# GIVEN PROBLEM A
In the page on the tilde operator in C, condense the paragraph beginning "I’ve seen the tilde operator" into a single shorter sentence that keeps its main facts.

# PASSAGE PROVIDED
** begin **
Question

[Solved] The tilde operator in C

I’ve seen the tilde operator used in the ELF hashing algorithm, and I’m curious what it does. (The code is from Eternally Confused.)

unsigned elf_hash ( void *key, int len )
{
  unsigned char *p = key;
  unsigned h = 0, g;
  int i;

  for ( i = 0; i < len; i++ ) {
    h = ( h << 4 ) + p[i];
    g = h & 0xf0000000L;

    if ( g != 0 )
      h ^= g >> 24;

    h &= ~g;
  }

  return h;
}

Solution #1:

The ~ operator is bitwise NOT, it inverts the bits in a binary number:

NOT 011100
  = 100011
Respondent: GWW

Solution #2:

~ is the bitwise NOT operator. It inverts the bits of the operand.

For example, if you have:

char b = 0xF0;  /* Bits are 11110000 */
char c = ~b;    /* Bits are 00001111 */
Respondent: dlev

Solution #3:

This is the bitwise NOT operator.
It flips all the bits in a number: 100110 -> 011001

Respondent: immortal

Solution #4:

The tilde character is used as an operator to invert all bits of an integer (bitwise NOT).

For example: ~0x0044 = 0xFFBB.

Respondent: Cedekasme

Solution #5:

It is the bitwise NOT operator. It inverts all bits in an integer value.

Respondent: Sander De Dycker

Solution #6:

Tilde operator (~) also called bitwise NOT operator, performs one’s complement of any binary number as argument. If the operand to NOT is decimal number then it convert it as binary and perform’s one’s complement operation.

To calculate one’s complement simply invert all the digit [0–>1] and [1–>0]
Ex : 0101 = 5; ~(0101) = 1010.
Use of tilde operator :
1. It is used in masking operation , Masking means setting and resetting the values inside any register . for ex :

char mask ;
mask = 1 << 5 ;

It will set mask to a binary value of 10000 and this mask can be used to check the bit value present inside other variable .
** end **
# RECORDS FOR THIS TASK
** begin **
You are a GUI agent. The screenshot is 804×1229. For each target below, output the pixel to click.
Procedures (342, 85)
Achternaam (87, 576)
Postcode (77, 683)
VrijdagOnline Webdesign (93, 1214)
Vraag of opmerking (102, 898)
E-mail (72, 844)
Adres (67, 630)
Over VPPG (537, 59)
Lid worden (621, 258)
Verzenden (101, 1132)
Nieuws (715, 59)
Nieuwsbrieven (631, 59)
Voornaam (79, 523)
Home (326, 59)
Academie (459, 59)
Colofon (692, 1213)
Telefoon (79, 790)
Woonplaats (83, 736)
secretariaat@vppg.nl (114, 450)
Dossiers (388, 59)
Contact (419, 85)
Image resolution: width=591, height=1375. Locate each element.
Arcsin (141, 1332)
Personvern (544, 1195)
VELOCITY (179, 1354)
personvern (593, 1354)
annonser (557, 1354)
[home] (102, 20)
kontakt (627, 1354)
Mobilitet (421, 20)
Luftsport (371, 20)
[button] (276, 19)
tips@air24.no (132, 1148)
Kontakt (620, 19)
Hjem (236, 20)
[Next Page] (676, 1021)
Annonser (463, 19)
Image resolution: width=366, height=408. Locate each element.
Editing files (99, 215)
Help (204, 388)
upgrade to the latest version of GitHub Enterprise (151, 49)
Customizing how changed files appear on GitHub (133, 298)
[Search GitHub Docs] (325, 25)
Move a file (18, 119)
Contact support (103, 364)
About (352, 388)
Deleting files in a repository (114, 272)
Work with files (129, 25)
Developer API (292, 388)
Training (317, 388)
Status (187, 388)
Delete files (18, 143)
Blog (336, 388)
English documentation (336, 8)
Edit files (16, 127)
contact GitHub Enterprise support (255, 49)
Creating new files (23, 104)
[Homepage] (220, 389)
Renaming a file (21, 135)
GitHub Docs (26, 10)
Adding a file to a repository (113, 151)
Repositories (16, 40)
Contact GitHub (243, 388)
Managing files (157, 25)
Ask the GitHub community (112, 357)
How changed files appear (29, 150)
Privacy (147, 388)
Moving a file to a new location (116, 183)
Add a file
** end **
# GIVEN PROBLEM B
Turn the rows starting at the one containing "Verzenden (101, 1132)" and ending at the one containing "Repositories (16, 40)" into a Markdown table with an Index column for the row number and an Entry column for the row, leaving out blank lines.

# PROBLEM SOLUTION A
The asker wants to know what the tilde operator does in ELF hashing code taken from Eternally Confused.

# PROBLEM SOLUTION B
| Index | Entry |
|---|---|
| 1 | Verzenden (101, 1132) |
| 2 | Nieuws (715, 59) |
| 3 | Nieuwsbrieven (631, 59) |
| 4 | Voornaam (79, 523) |
| 5 | Home (326, 59) |
| 6 | Academie (459, 59) |
| 7 | Colofon (692, 1213) |
| 8 | Telefoon (79, 790) |
| 9 | Woonplaats (83, 736) |
| 10 | secretariaat@vppg.nl (114, 450) |
| 11 | Dossiers (388, 59) |
| 12 | Contact (419, 85) |
| 13 | Image resolution: width=591, height=1375. Locate each element. |
| 14 | Arcsin (141, 1332) |
| 15 | Personvern (544, 1195) |
| 16 | VELOCITY (179, 1354) |
| 17 | personvern (593, 1354) |
| 18 | annonser (557, 1354) |
| 19 | [home] (102, 20) |
| 20 | kontakt (627, 1354) |
| 21 | Mobilitet (421, 20) |
| 22 | Luftsport (371, 20) |
| 23 | [button] (276, 19) |
| 24 | tips@air24.no (132, 1148) |
| 25 | Kontakt (620, 19) |
| 26 | Hjem (236, 20) |
| 27 | [Next Page] (676, 1021) |
| 28 | Annonser (463, 19) |
| 29 | Image resolution: width=366, height=408. Locate each element. |
| 30 | Editing files (99, 215) |
| 31 | Help (204, 388) |
| 32 | upgrade to the latest version of GitHub Enterprise (151, 49) |
| 33 | Customizing how changed files appear on GitHub (133, 298) |
| 34 | [Search GitHub Docs] (325, 25) |
| 35 | Move a file (18, 119) |
| 36 | Contact support (103, 364) |
| 37 | About (352, 388) |
| 38 | Deleting files in a repository (114, 272) |
| 39 | Work with files (129, 25) |
| 40 | Developer API (292, 388) |
| 41 | Training (317, 388) |
| 42 | Status (187, 388) |
| 43 | Delete files (18, 143) |
| 44 | Blog (336, 388) |
| 45 | English documentation (336, 8) |
| 46 | Edit files (16, 127) |
| 47 | contact GitHub Enterprise support (255, 49) |
| 48 | Creating new files (23, 104) |
| 49 | [Homepage] (220, 389) |
| 50 | Renaming a file (21, 135) |
| 51 | GitHub Docs (26, 10) |
| 52 | Adding a file to a repository (113, 151) |
| 53 | Repositories (16, 40) |